Patrick F. Adams, P.C., Great River, N.Y. (Charles J. Adams and Frank Cali of counsel), for
defendant third-party plaintiff-respondent.
In an action to recover damages for personal injuries, the third-party defendant, Samuel Cockburn & Sons, Inc., appeals, as limited by its brief, from so much of an order of the Supreme Court, Nassau County (Marber, J.), entered December 29, 2010, as denied its motion for summary judgment dismissing the third-party complaint.
Ordered that the order is reversed insofar as appealed from, on the law, with one bill of costs payable by the respondents, and the third-party defendant's motion for summary judgment dismissing the third-party complaint is granted.
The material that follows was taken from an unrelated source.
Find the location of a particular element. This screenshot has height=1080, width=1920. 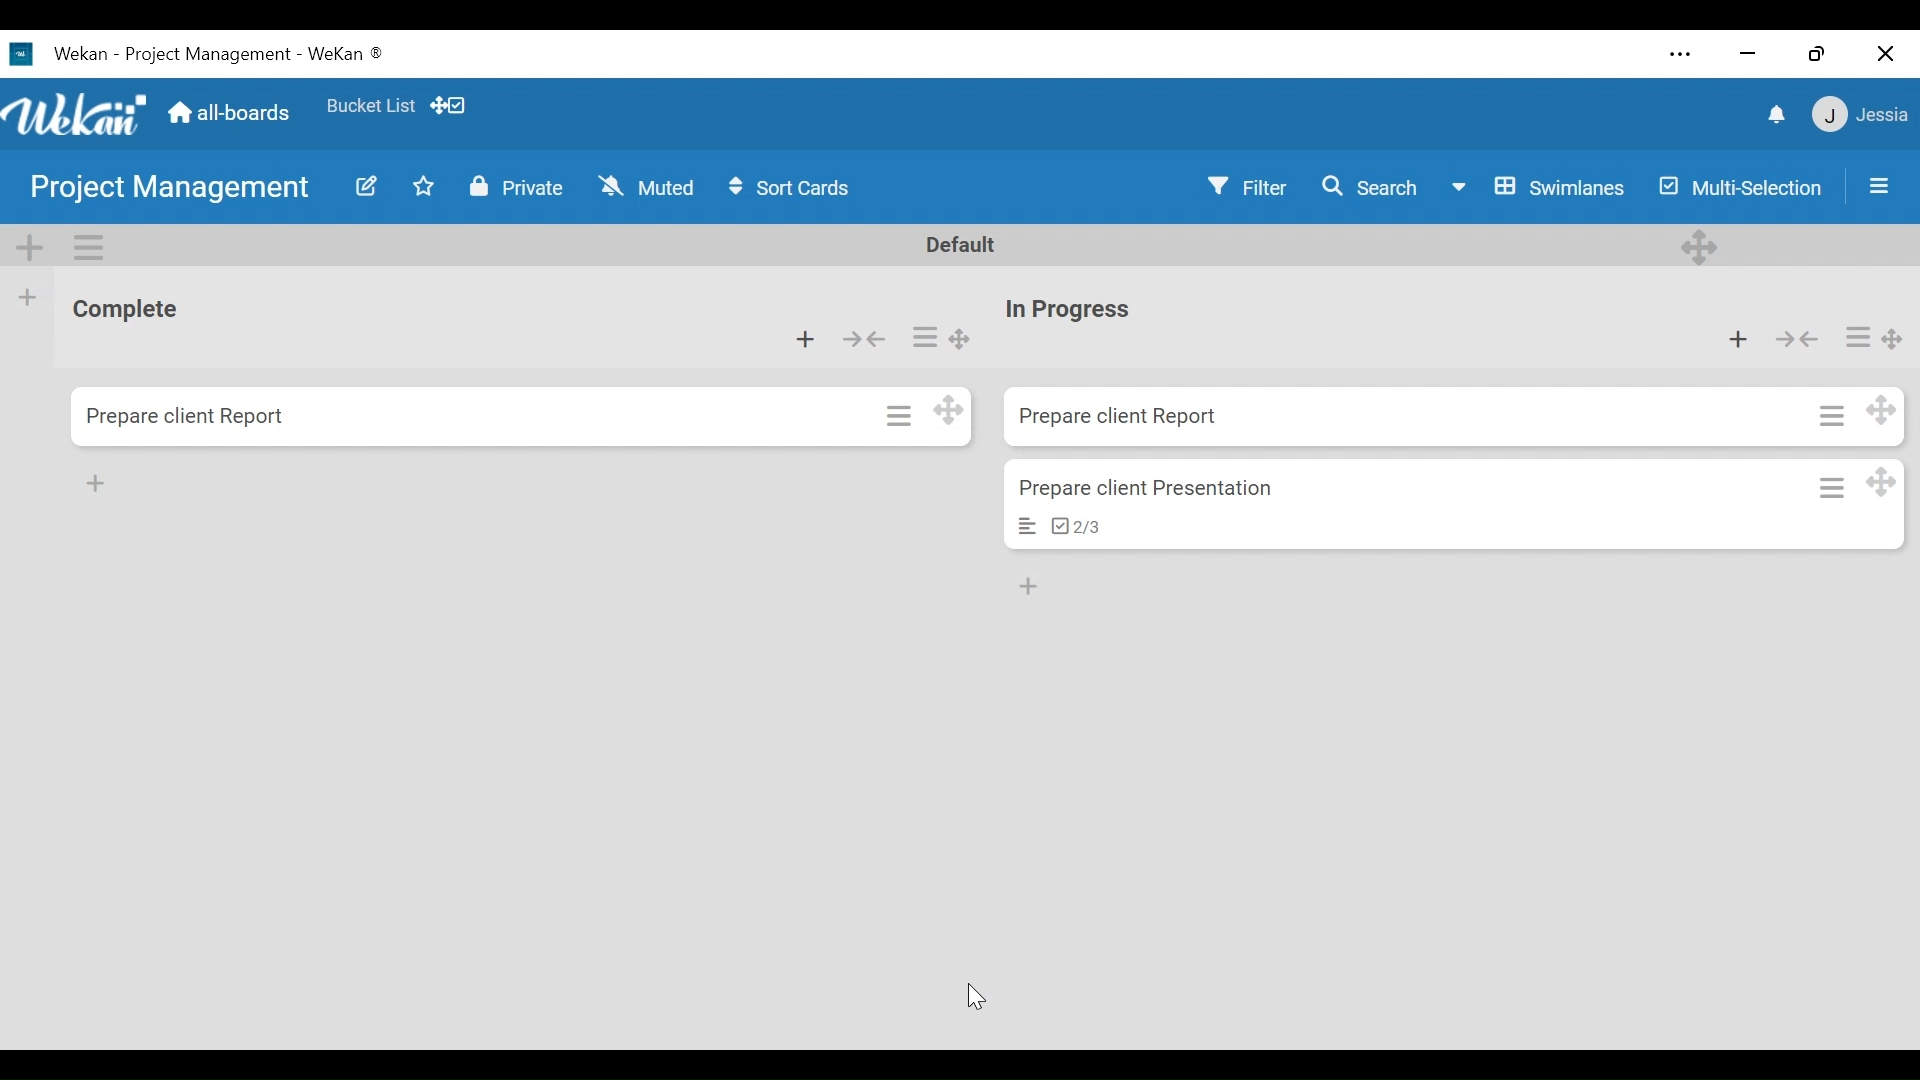

Favorites is located at coordinates (374, 106).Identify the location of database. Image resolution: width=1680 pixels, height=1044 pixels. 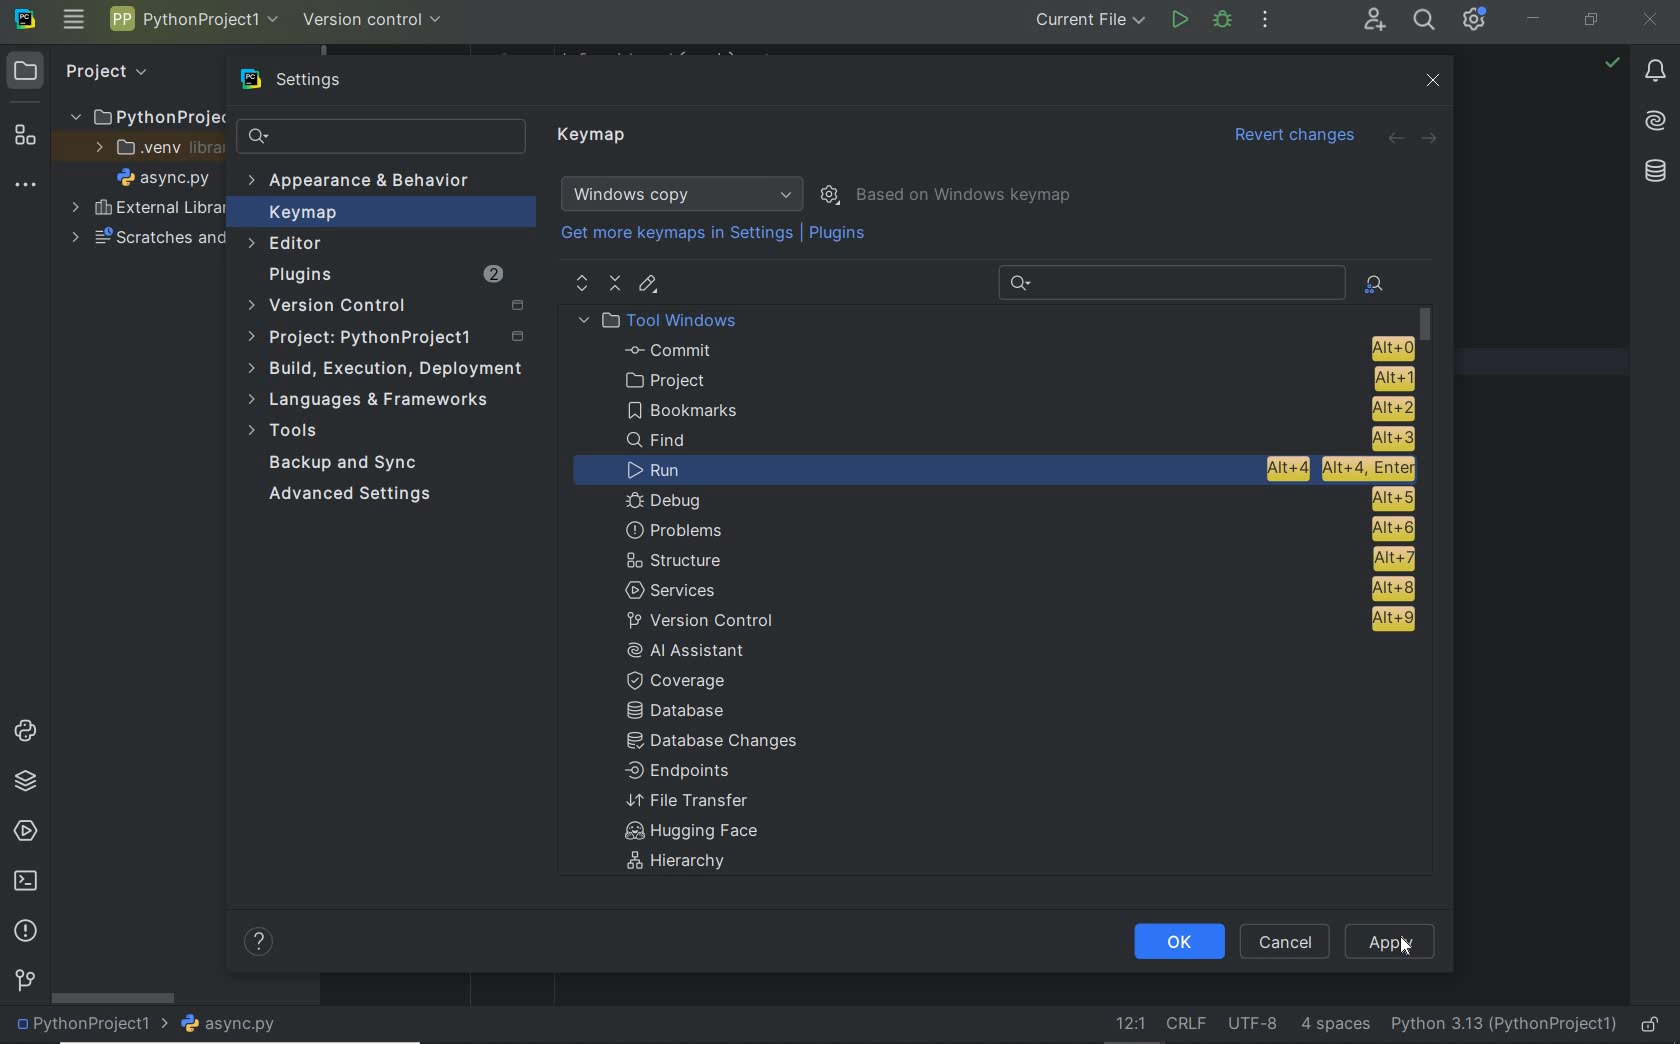
(1654, 171).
The third-party defendant established its entitlement to judgment as a matter of law by establishing, prima facie, that it had no duty to maintain the area where the incident occurred and that it did not affirmatively create the alleged hazardous condition (see Alvarez v Prospect Hosp., 68 NY2d 320 [1986]). In opposition, the respondents failed to raise a triable issue of fact (see Zuckerman v City of New York, 49 NY2d 557 [1980]). Accordingly, the Supreme Court should have granted the third-party defendant's motion for summary judgment dismissing the third-party complaint.
The parties' remaining contentions need not be reached in light of our determination. Rivera, J.P., Leventhal, Roman and Sgroi, JJ., concur. [Prior Case History: 2010 NY Slip Op 33596(U).]